◆ **Exercise aim**:
Return every line of the items below verbatim, with no changes.

◆ **Excerpted data**:
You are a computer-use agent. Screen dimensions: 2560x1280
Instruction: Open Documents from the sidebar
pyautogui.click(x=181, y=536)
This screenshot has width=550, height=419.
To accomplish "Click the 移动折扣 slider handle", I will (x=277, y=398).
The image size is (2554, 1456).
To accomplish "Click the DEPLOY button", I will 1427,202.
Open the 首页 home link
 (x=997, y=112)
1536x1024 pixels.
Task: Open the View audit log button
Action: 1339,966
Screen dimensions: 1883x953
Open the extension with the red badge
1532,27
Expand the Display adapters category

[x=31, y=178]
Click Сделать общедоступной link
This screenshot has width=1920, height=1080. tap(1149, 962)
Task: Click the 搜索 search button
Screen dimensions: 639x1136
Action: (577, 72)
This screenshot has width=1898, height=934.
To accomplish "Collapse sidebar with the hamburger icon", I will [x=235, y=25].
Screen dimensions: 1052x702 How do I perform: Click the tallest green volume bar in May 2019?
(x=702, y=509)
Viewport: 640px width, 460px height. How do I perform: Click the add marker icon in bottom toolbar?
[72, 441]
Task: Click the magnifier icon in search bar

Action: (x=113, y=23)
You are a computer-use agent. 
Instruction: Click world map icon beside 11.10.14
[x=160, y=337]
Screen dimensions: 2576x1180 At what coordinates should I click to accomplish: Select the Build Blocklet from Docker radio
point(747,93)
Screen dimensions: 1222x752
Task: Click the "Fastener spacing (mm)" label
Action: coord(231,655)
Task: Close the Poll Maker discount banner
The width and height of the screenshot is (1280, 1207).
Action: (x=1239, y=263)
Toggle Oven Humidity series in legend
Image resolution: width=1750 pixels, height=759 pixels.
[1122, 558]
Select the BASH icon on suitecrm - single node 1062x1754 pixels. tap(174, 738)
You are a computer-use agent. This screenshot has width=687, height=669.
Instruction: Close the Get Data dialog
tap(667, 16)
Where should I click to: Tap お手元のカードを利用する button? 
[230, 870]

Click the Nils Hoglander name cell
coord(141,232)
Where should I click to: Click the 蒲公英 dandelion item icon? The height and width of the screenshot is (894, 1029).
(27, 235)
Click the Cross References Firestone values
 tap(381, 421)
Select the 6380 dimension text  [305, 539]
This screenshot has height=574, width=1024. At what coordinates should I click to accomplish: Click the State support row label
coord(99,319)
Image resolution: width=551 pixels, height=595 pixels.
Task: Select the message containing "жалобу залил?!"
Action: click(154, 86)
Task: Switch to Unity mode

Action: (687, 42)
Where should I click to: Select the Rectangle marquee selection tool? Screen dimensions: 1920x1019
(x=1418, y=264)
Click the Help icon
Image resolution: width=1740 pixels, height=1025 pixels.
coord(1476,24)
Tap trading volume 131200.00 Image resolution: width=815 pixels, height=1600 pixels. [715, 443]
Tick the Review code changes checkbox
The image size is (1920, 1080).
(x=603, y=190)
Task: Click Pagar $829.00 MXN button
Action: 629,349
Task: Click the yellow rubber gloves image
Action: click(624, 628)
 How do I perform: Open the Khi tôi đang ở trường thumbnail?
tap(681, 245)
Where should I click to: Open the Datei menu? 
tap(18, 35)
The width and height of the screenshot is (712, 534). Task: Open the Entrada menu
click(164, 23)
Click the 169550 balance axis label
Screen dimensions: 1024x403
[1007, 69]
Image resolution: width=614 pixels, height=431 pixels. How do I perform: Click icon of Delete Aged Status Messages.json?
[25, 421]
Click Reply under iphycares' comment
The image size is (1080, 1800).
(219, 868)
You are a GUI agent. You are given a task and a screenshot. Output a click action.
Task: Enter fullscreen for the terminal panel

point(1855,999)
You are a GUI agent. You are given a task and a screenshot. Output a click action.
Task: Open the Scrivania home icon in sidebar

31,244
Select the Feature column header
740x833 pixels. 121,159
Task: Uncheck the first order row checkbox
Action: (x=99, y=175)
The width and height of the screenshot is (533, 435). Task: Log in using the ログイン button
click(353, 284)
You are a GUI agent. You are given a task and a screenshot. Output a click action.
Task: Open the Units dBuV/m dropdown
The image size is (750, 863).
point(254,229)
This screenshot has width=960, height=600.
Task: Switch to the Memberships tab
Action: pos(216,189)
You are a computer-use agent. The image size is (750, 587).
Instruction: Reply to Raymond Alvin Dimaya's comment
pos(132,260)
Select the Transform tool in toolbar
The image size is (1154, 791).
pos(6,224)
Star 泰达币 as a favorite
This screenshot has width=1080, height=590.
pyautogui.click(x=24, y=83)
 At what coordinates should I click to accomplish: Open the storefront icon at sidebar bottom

◆ **Reply**:
You are a computer-use agent. Screen dimensions: 2560x1280
Instruction: Open Documents from the sidebar
pyautogui.click(x=181, y=536)
This screenshot has width=550, height=419.
To accomplish "Click the 移动折扣 slider handle", I will (x=277, y=398).
The image size is (2554, 1456).
To accomplish "Click the DEPLOY button", I will 1427,202.
Open the 首页 home link
 (x=997, y=112)
1536x1024 pixels.
Task: Open the View audit log button
Action: 1339,966
Screen dimensions: 1883x953
Open the extension with the red badge
1532,27
Expand the Display adapters category

[x=31, y=178]
Click Сделать общедоступной link
This screenshot has width=1920, height=1080. tap(1149, 962)
Task: Click the 搜索 search button
Screen dimensions: 639x1136
Action: (577, 72)
This screenshot has width=1898, height=934.
To accomplish "Collapse sidebar with the hamburger icon", I will [x=235, y=25].
Screen dimensions: 1052x702 How do I perform: Click the tallest green volume bar in May 2019?
(x=702, y=509)
Viewport: 640px width, 460px height. How do I perform: Click the add marker icon in bottom toolbar?
[72, 441]
Task: Click the magnifier icon in search bar

Action: (x=113, y=23)
You are a computer-use agent. 
Instruction: Click world map icon beside 11.10.14
[x=160, y=337]
Screen dimensions: 2576x1180 At what coordinates should I click to accomplish: Select the Build Blocklet from Docker radio
point(747,93)
Screen dimensions: 1222x752
Task: Click the "Fastener spacing (mm)" label
Action: coord(231,655)
Task: Close the Poll Maker discount banner
The width and height of the screenshot is (1280, 1207).
Action: (x=1239, y=263)
Toggle Oven Humidity series in legend
Image resolution: width=1750 pixels, height=759 pixels.
[1122, 558]
Select the BASH icon on suitecrm - single node 1062x1754 pixels. tap(174, 738)
You are a computer-use agent. This screenshot has width=687, height=669.
Instruction: Close the Get Data dialog
tap(667, 16)
Where should I click to: Tap お手元のカードを利用する button? 
[230, 870]

Click the Nils Hoglander name cell
coord(141,232)
Where should I click to: Click the 蒲公英 dandelion item icon? The height and width of the screenshot is (894, 1029).
(27, 235)
Click the Cross References Firestone values
 tap(381, 421)
Select the 6380 dimension text  [305, 539]
This screenshot has height=574, width=1024. At what coordinates should I click to accomplish: Click the State support row label
coord(99,319)
Image resolution: width=551 pixels, height=595 pixels.
Task: Select the message containing "жалобу залил?!"
Action: click(154, 86)
Task: Switch to Unity mode

Action: (687, 42)
Where should I click to: Select the Rectangle marquee selection tool? Screen dimensions: 1920x1019
(x=1418, y=264)
Click the Help icon
Image resolution: width=1740 pixels, height=1025 pixels.
coord(1476,24)
Tap trading volume 131200.00 Image resolution: width=815 pixels, height=1600 pixels. [715, 443]
Tick the Review code changes checkbox
The image size is (1920, 1080).
(x=603, y=190)
Task: Click Pagar $829.00 MXN button
Action: 629,349
Task: Click the yellow rubber gloves image
Action: click(624, 628)
 How do I perform: Open the Khi tôi đang ở trường thumbnail?
tap(681, 245)
Where should I click to: Open the Datei menu? 
tap(18, 35)
The width and height of the screenshot is (712, 534). Task: Open the Entrada menu
click(164, 23)
Click the 169550 balance axis label
Screen dimensions: 1024x403
[1007, 69]
Image resolution: width=614 pixels, height=431 pixels. How do I perform: Click icon of Delete Aged Status Messages.json?
[25, 421]
Click Reply under iphycares' comment
The image size is (1080, 1800).
(219, 868)
You are a GUI agent. You are given a task and a screenshot. Output a click action.
Task: Enter fullscreen for the terminal panel

point(1855,999)
You are a GUI agent. You are given a task and a screenshot. Output a click action.
Task: Open the Scrivania home icon in sidebar

31,244
Select the Feature column header
740x833 pixels. 121,159
Task: Uncheck the first order row checkbox
Action: (x=99, y=175)
The width and height of the screenshot is (533, 435). Task: Log in using the ログイン button
click(353, 284)
You are a GUI agent. You are given a task and a screenshot. Output a click action.
Task: Open the Units dBuV/m dropdown
The image size is (750, 863).
point(254,229)
This screenshot has width=960, height=600.
Task: Switch to the Memberships tab
Action: pos(216,189)
You are a computer-use agent. The image size is (750, 587).
Instruction: Reply to Raymond Alvin Dimaya's comment
pos(132,260)
Select the Transform tool in toolbar
The image size is (1154, 791).
pos(6,224)
Star 泰达币 as a favorite
This screenshot has width=1080, height=590.
pyautogui.click(x=24, y=83)
 At what coordinates should I click to accomplish: Open the storefront icon at sidebar bottom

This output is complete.